**Exercise:** Could you repeat, word for word, the line with "The height and" and every line after it in the records below, leaving out any pictures?

**Dataset content:**
=-=-=-=-=

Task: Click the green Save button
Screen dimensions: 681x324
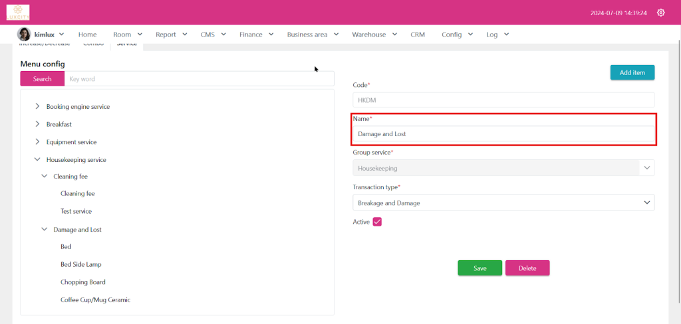Action: [x=479, y=268]
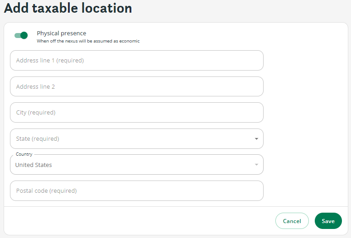351x238 pixels.
Task: Toggle the Physical presence switch off
Action: tap(21, 35)
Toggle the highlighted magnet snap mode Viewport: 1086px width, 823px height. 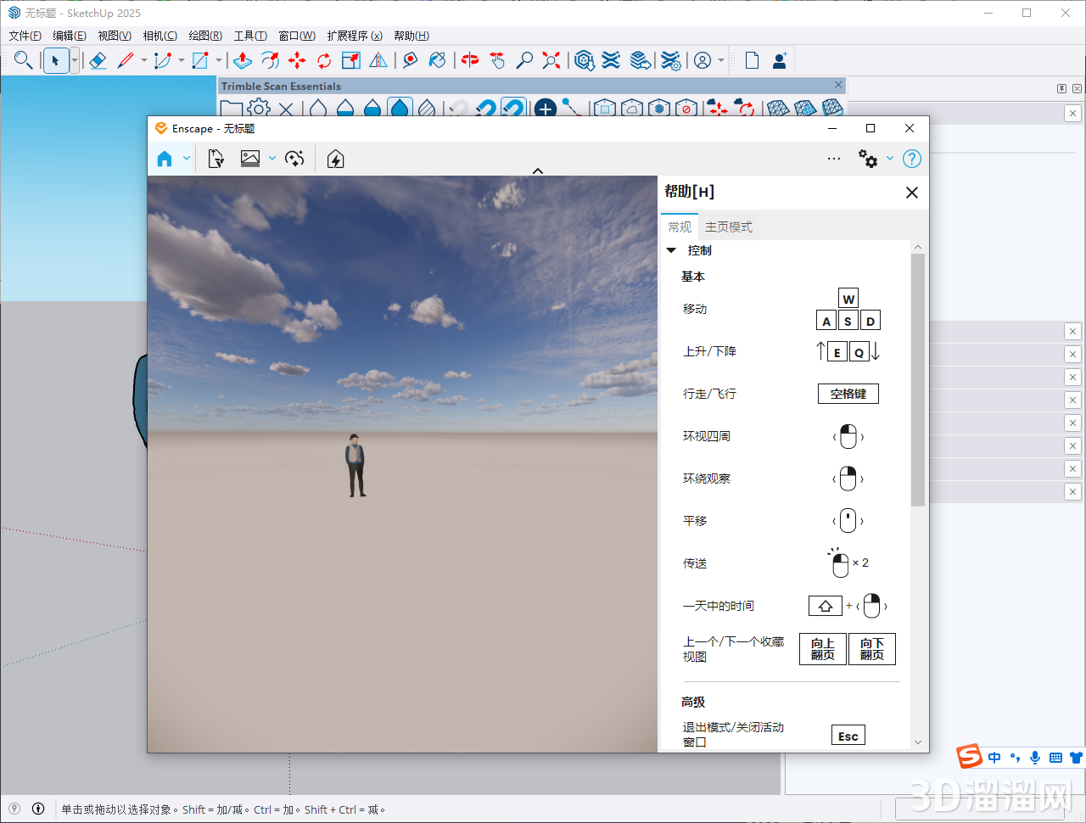(x=513, y=109)
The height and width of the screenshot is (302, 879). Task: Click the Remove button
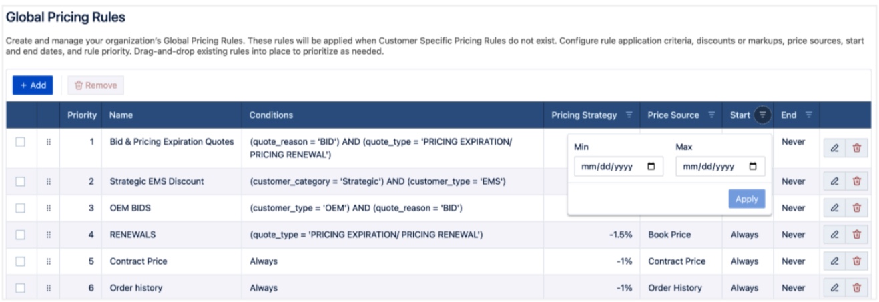(95, 85)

=-=-=-=-=

**Response:**
The height and width of the screenshot is (302, 879). Task: Click the Remove button
(95, 85)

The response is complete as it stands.